Just as we were in the process of logging them back in the power glitched again. I had a snap angry reflex yelling “Motherf’r as I flung the keyboard to the ground and marched outside. The county guy said the automation switch that is used to test the generator and bring it on automatically during power outages is what caused the first power outage. However the second power outage was caused by this guy switching us over to manual bypass. He was unaware that we had started powering servers back up already.
So despite TWO power outages, the servers seemed to have survived with only a few minor issues. The UPS service was completed and we thought all was good with the world, then the smell started. The distinct odor of electrical burn was coming from the UPS room. We called the maintenance guys back as well as the UPS tech who had just left. The county guy fired up the generator without verifying the UPS was still functioning to hold up the building during the transfer of power, it wasn’t. Because of the fried component the UPS was no longer supplying power so when the switch to generator occurred power was lost in the building for a third time, unbelievably. The first failure was due to system problem, the second and third were from a lack of communication.
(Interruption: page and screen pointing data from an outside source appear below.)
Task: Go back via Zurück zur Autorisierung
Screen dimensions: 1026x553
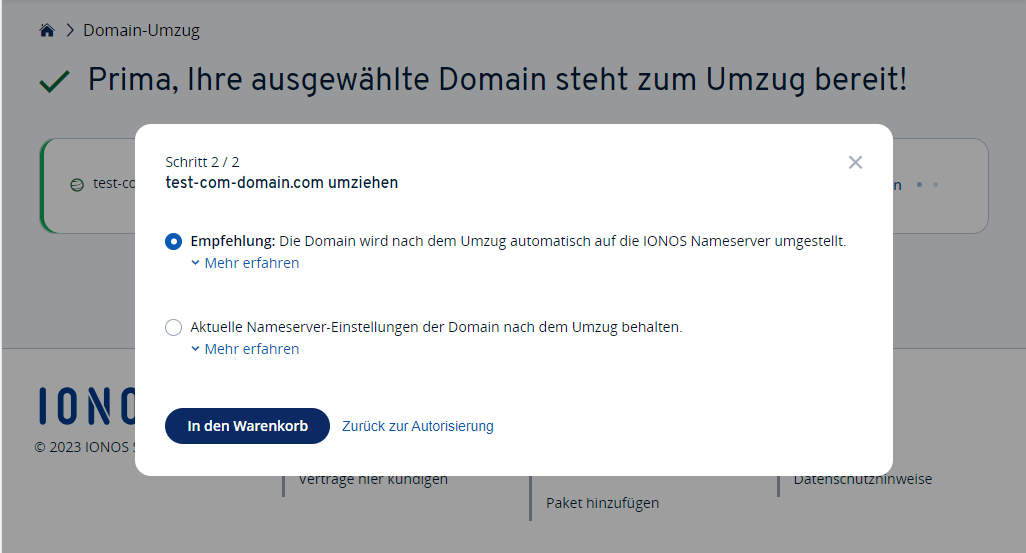Action: click(x=417, y=426)
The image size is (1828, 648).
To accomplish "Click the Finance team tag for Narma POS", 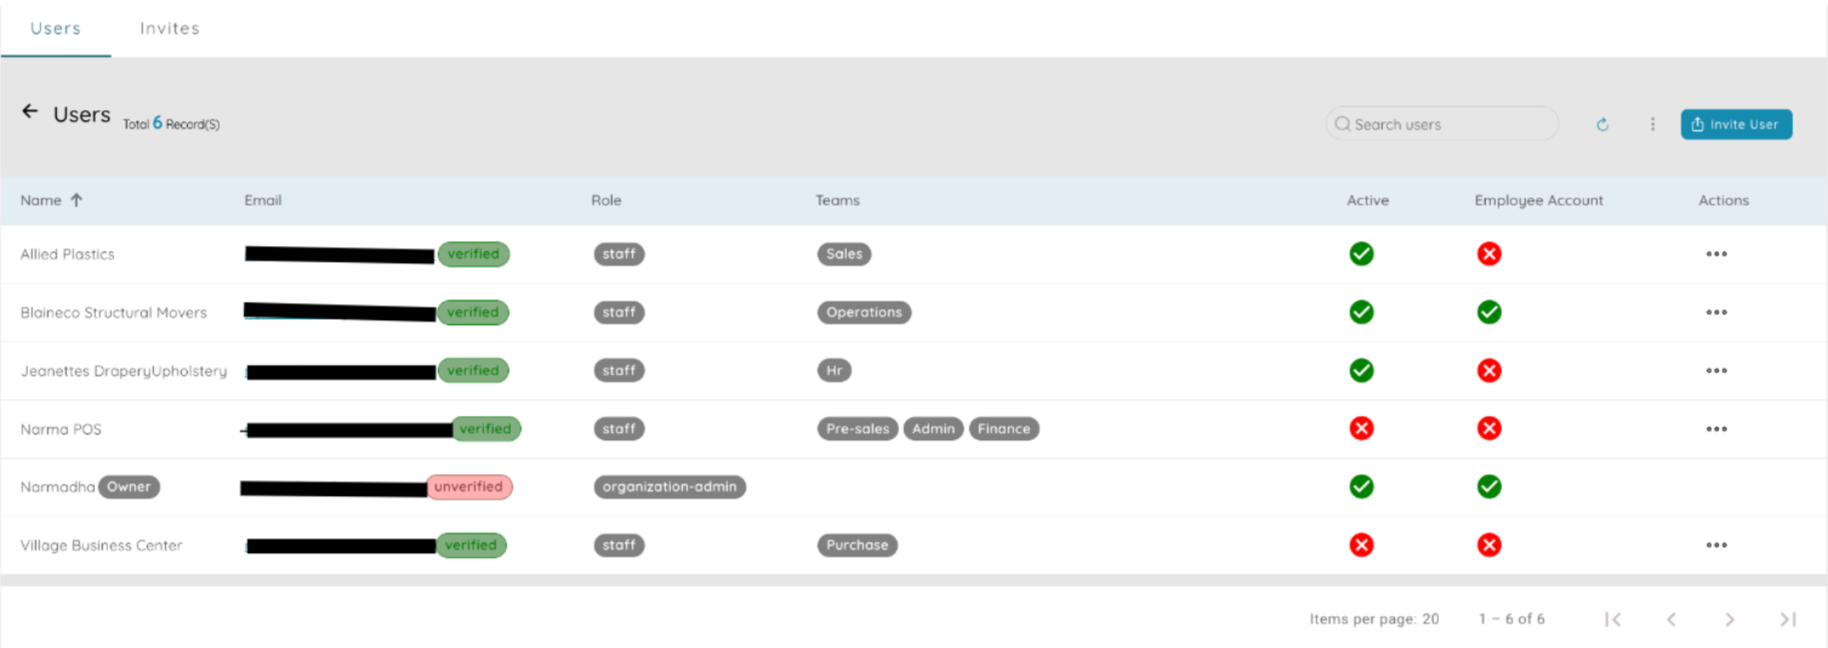I will click(1003, 429).
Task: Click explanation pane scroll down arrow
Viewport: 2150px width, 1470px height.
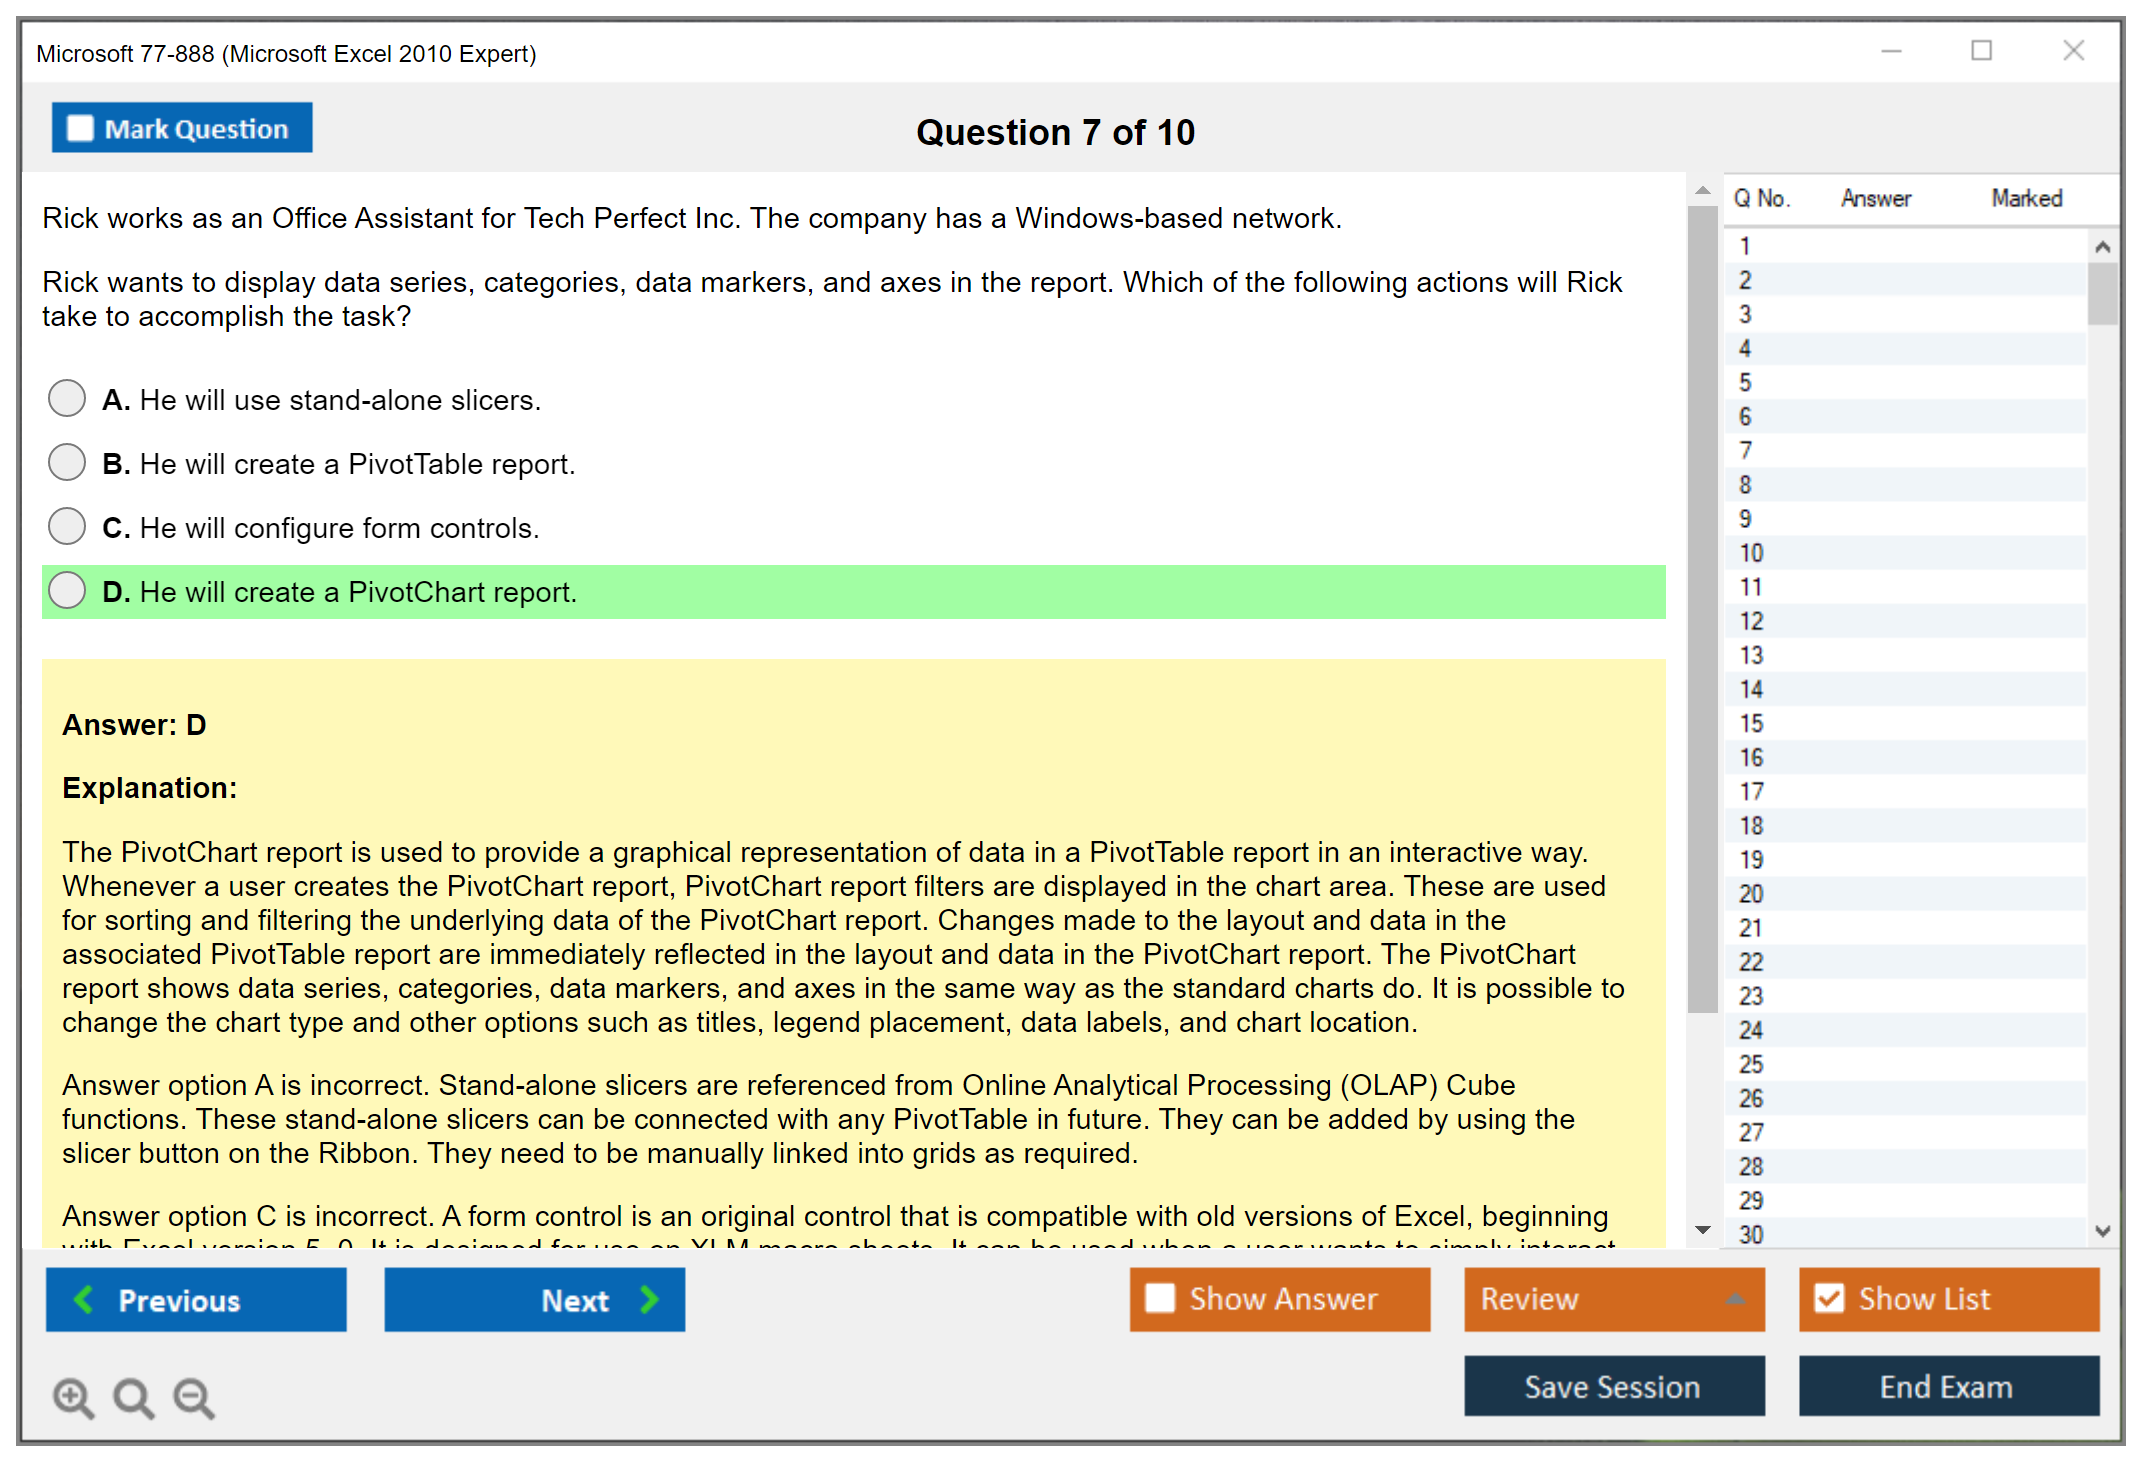Action: point(1703,1230)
The third power loss appears to have corrupted at least one server that I am trying to restore currently. The fried component in the UPS now has to be replaced meaning we will exist on generator power for at least the next 24 hours. We have not lost power in the NOC like this for at least five years. To have it happen three times in an hour is ridiculous and will change our procedures for UPS maintenance going forward for sure.
I wish I could just rip up the contract of the UPS company like Nancy Pelosi did with the SOTU speech on national tv last night.